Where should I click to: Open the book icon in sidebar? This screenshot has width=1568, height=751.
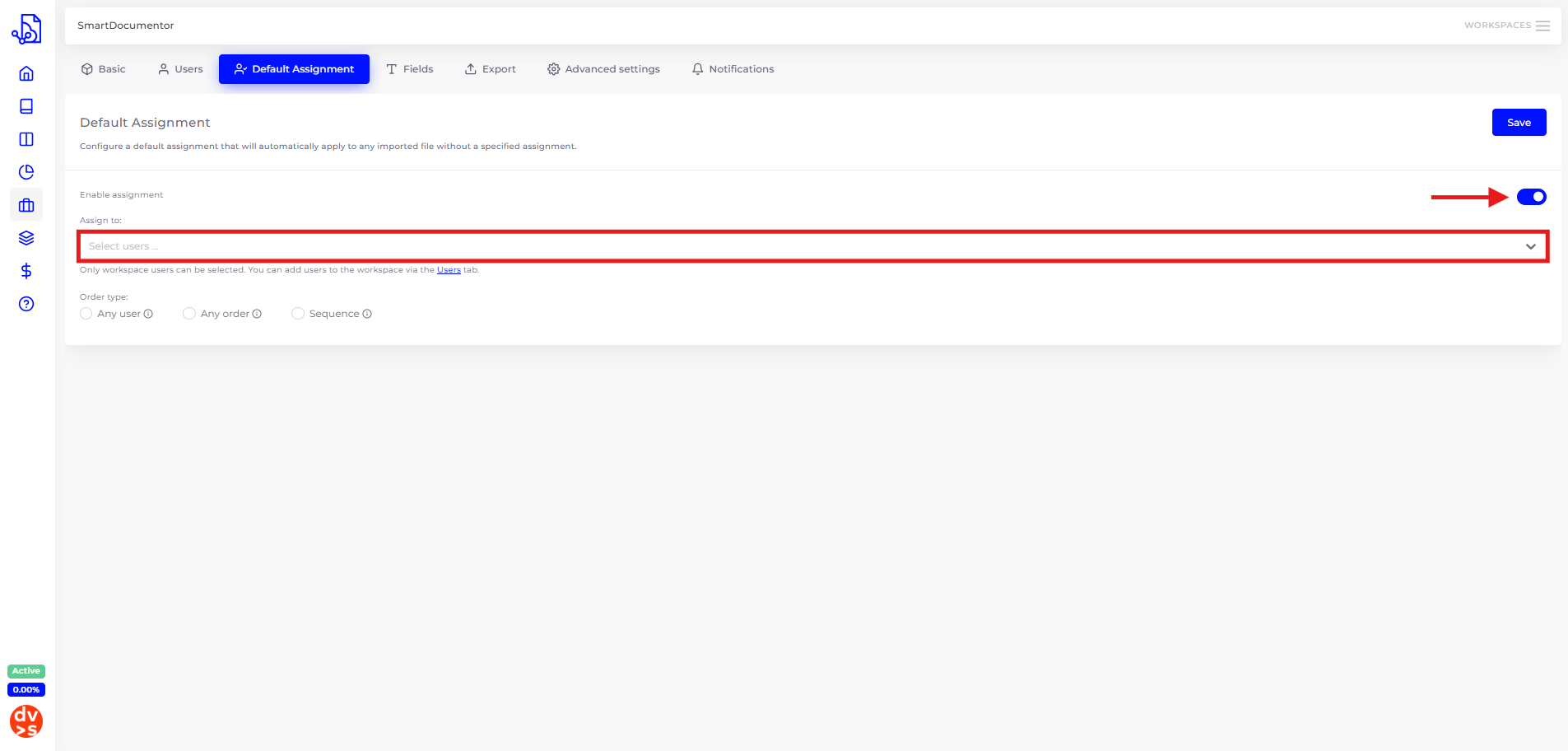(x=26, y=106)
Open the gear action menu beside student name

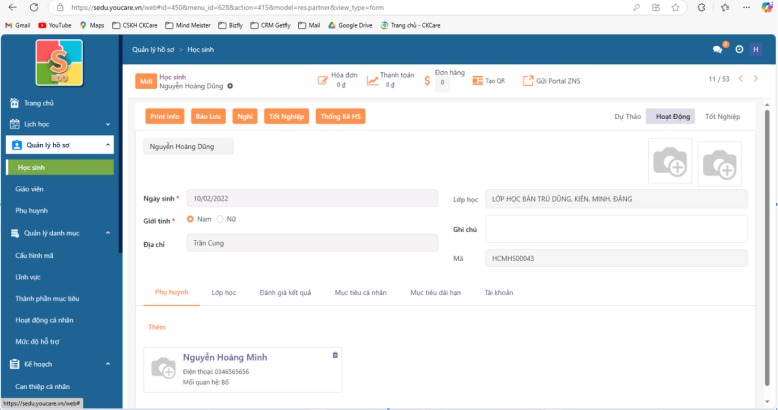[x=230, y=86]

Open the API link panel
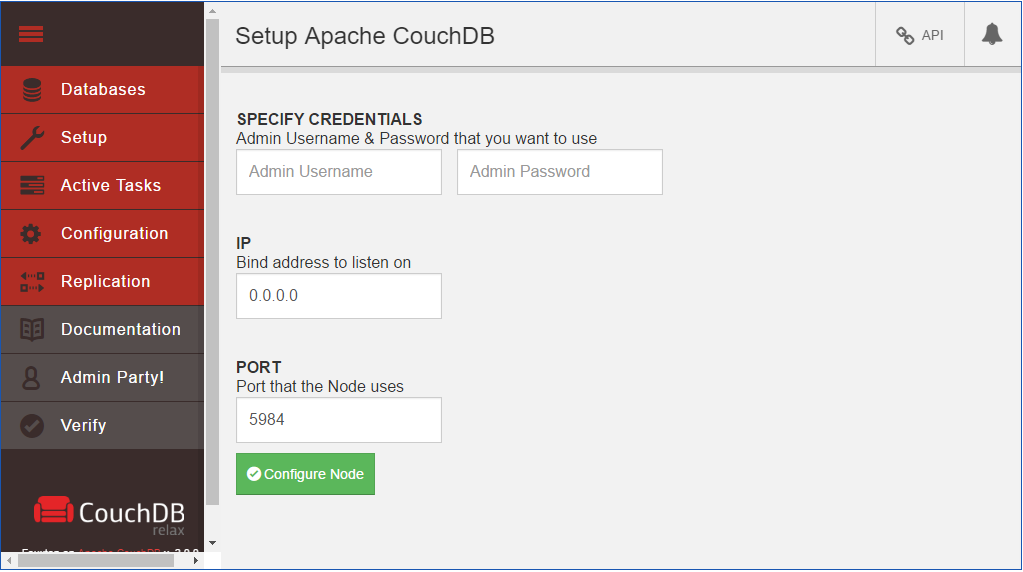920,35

■ ■ ■ ■ ■

THE TASK =
After removing each picture, print the entries above exactly as they were.

COMPLETED EXERCISE =
Where should I click to: Open the book icon in sidebar? This screenshot has width=1568, height=751.
(x=26, y=106)
Open the gear action menu beside student name

[x=230, y=86]

Open the API link panel
920,35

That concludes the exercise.